26. The court in Mall Developers Limited v Postal Corporation of Kenya ML Misc. No. 26 of 2013 [2014] eKLR underlined the same principle where it was observed that:Public policy must have a connotation of national interest. It cannot mean fairness and justice as was submitted by the parties herein as it was only the Claimant and the Respondent who were individuals entitled to be affected by the decision of the Arbitrator. They did not both demonstrate to this court how the decision by the Arbitrator would negatively affect, impact or infringe the rights of third parties and thus offend public policy. [Emphasis mine]
27. I agree with the Respondent that the Applicant is using this ground of the Award being contrary to public policy to argue against the factual conclusions by the Arbitrator, which is akin to an appeal. The Arbitrator’s conclusions of fact cannot be elevated to matters of public policy because the Applicant or the court could have different opinions on them. I find and hold that the Applicant has not demonstrated how the Award was inconsistent with the Constitution or other laws of Kenya, whether written or unwritten; or inimical to the national interest of Kenya; or contrary to justice and morality.
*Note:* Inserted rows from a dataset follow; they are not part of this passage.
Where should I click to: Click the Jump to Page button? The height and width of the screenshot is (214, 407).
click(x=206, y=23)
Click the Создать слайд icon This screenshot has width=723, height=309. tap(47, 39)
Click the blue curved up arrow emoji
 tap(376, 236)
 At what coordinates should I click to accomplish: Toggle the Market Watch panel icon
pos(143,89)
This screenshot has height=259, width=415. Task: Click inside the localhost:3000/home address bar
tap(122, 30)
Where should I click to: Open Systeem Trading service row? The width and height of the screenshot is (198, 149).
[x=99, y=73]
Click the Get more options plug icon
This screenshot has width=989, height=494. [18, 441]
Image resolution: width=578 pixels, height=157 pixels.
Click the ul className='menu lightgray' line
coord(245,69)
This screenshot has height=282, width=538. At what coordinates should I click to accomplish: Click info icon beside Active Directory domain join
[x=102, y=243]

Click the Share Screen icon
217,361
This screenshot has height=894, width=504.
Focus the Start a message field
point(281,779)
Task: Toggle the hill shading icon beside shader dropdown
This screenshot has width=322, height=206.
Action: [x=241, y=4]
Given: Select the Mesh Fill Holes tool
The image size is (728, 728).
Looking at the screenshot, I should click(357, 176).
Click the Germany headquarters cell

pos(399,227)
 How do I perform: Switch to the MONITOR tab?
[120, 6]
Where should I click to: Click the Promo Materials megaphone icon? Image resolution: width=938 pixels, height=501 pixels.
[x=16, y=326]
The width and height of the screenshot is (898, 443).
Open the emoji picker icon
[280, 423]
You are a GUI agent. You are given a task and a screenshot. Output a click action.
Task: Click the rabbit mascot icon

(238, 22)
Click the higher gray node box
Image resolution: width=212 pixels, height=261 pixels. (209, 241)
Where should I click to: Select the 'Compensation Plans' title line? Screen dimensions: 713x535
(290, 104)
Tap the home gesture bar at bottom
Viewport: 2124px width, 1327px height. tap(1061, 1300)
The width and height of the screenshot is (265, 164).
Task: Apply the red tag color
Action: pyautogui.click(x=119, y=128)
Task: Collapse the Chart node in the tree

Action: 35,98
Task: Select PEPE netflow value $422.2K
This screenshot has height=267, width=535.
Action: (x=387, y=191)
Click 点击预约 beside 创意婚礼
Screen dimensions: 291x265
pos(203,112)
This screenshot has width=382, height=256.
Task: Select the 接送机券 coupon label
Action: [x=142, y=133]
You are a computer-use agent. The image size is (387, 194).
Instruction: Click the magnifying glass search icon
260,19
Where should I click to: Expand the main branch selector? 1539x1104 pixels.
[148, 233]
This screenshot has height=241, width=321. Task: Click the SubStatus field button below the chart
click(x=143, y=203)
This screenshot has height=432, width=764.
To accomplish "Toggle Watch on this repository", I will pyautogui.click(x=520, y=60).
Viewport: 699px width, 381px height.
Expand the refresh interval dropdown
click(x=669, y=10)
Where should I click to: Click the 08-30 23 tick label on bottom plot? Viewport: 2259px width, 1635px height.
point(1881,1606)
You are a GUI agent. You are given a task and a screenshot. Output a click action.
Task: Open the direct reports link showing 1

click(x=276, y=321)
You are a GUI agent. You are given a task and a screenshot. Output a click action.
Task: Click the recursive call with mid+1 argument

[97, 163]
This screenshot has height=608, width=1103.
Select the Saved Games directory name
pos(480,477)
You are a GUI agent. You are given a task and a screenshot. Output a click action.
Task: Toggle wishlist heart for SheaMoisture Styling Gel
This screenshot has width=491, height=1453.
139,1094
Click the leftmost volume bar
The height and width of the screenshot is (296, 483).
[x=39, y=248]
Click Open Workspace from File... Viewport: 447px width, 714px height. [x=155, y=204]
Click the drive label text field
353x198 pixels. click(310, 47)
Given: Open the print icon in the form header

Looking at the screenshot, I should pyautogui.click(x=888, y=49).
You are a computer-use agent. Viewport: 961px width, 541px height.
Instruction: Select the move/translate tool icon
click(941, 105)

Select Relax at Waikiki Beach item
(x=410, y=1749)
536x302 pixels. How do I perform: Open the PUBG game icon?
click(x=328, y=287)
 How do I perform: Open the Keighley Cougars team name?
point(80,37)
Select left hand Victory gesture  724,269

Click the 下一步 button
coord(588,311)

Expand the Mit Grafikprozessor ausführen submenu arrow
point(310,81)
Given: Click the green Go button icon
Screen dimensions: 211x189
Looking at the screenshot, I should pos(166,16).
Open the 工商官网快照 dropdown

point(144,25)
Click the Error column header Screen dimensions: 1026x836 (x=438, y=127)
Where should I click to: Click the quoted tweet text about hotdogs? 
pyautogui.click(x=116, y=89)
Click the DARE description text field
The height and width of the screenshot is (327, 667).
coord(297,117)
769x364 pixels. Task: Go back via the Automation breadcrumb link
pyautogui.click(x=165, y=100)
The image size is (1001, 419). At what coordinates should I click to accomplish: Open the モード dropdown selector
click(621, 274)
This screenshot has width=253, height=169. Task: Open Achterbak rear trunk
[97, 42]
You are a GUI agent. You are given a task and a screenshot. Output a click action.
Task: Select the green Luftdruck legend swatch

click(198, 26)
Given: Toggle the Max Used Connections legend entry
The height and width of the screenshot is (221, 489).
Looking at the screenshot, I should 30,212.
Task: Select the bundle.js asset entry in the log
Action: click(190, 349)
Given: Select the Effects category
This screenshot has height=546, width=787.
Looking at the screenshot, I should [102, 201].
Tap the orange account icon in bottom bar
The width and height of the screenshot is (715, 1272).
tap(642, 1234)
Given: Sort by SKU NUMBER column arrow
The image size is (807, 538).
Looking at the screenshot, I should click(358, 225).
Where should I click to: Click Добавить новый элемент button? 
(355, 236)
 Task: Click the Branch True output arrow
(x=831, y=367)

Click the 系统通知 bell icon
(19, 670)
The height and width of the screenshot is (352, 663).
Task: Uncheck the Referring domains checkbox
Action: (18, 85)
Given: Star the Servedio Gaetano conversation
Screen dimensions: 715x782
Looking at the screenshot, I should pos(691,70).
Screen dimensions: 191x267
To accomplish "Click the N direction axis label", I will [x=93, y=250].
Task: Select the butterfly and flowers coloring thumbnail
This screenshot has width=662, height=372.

28. I find that the Arbitrator was able to consider the issues raised by the parties, analysed the arguments, submissions and evidence and came to a finding on the said issues raised based on his understanding and appreciation of the material before him.Disposition
29. For these reasons, I find that the Applicant’s Notice of Motion dated 16th July 2021 lacks merit and is now dismissed with costs to the Respondent.
DATED AND DELIVERED AT NAIROBI THIS 31ST DAY OF JANUARY 2022. D. S. MAJANJAJUDGECourt Assistant: Mr M. OnyangoMr Mulinge instructed by Komu and Kamenju Advocates for the Applicant.Ms Bundi instructed by M. M. Gitonga Advocates LLP for the Respondent.